Est-ce que les films peuvent consoler, réparer, autant soi-même que l’époque ? 

Je ne suis pas convaincu par l’idée de la catharsis. En tant que cinéaste, je dirais que c’est trop éprouvant de faire un film pour imaginer qu’il puisse nous réconforter. Je préfère l’idée de la tendresse. Il y a des films qui ont les bras ouverts. Un film comme Le Lycéen offre la possibilité d’une chaleur, d’une tendresse qui circule. Il est quand même dans un rapport optimiste à l’existence et au cinéma.

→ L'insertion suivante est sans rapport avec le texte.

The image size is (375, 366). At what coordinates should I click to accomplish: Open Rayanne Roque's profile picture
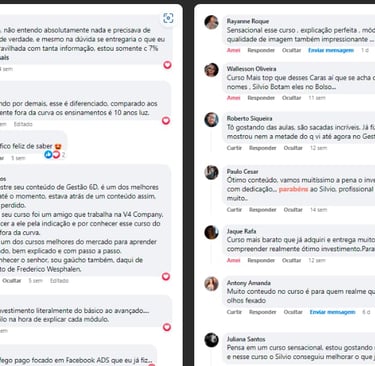tap(211, 22)
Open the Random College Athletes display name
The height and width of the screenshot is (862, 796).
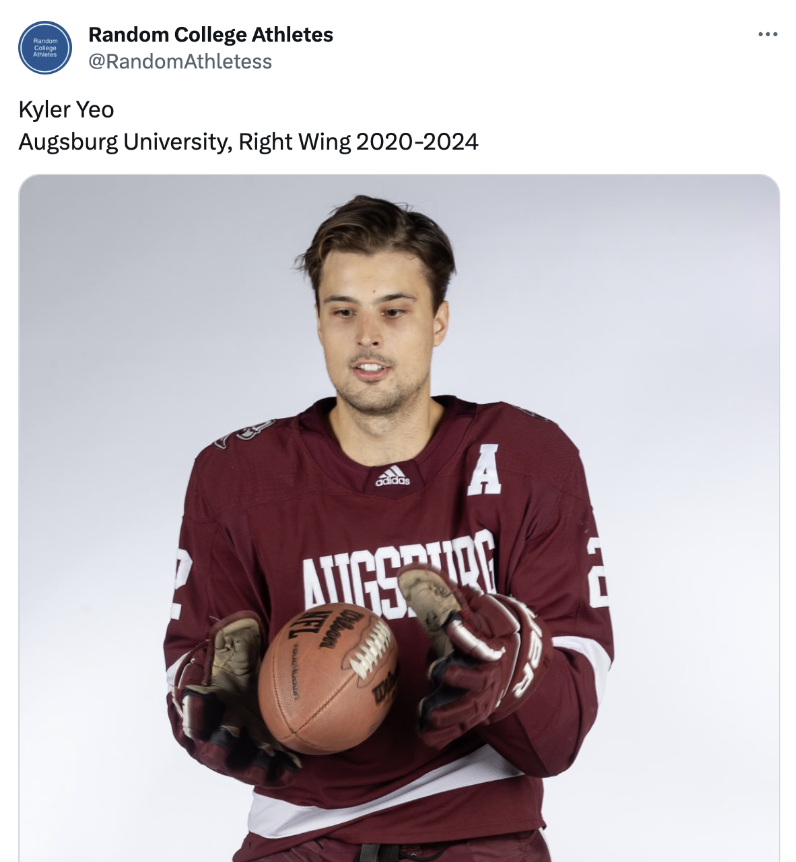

Après, chaque film est l’occasion pour un cinéaste d’affronter son incompétence, ce qui est déjà difficile. On se sépare aussi de quelque chose en faisant des films. Mais je crois que le plus important, c’est que faire un film, c’est à un moment précis le meilleur moyen qu’on ait trouvé pour reprendre la parole face à un silence imposé. Les gens qui écrivent ou filment le font parce qu’autrement ils auraient le sentiment, parfois complaisant certes, d’être réduits au silence. 

En parlant de briser le silence, qu’as-tu pensé des révélations entourant la sortie des Amandiers

Cette affaire a un caractère à la fois accablant et nauséeux, il ne faut pas se mentir. Quelles que soient nos bonnes intentions, cela vient nous prouver que, face à la parole des victimes de violences, ce qui prédomine toujours est l’aveuglement et la surdité. Je me désespère que la présomption d’innocence bafoue la crédibilité de la parole des victimes.

J’entends tout à fait que des jeunes femmes qui sont dans une école de théâtre, qui prennent la parole et accusent un homme de les avoir violentées et violées, trouvent complètement brutal et indécent de voir cet homme monter les marches du Festival de Cannes ou être mis en avant dans un film. C’est tout à fait compréhensible qu’elles interprètent ça comme une impunité que le cinéma accorderait à cet homme. Je comprends leur détresse. Cette parole existait en amont du tournage des Amandiers, on ne peut pas faire comme si on ne savait pas.

Sur quels projets travaillez-vous en ce moment ?

Je termine un scénario de film d’été que j’aimerais tourner dès l’été prochain. Je ne sais pas à quoi cela ressemblera, donc je ne veux rien en dire de plus. Sinon, je reprends aussi bientôt les répétitions du Côté du Guermantes, qu’on rejoue à la Comédie française à partir de février 2023.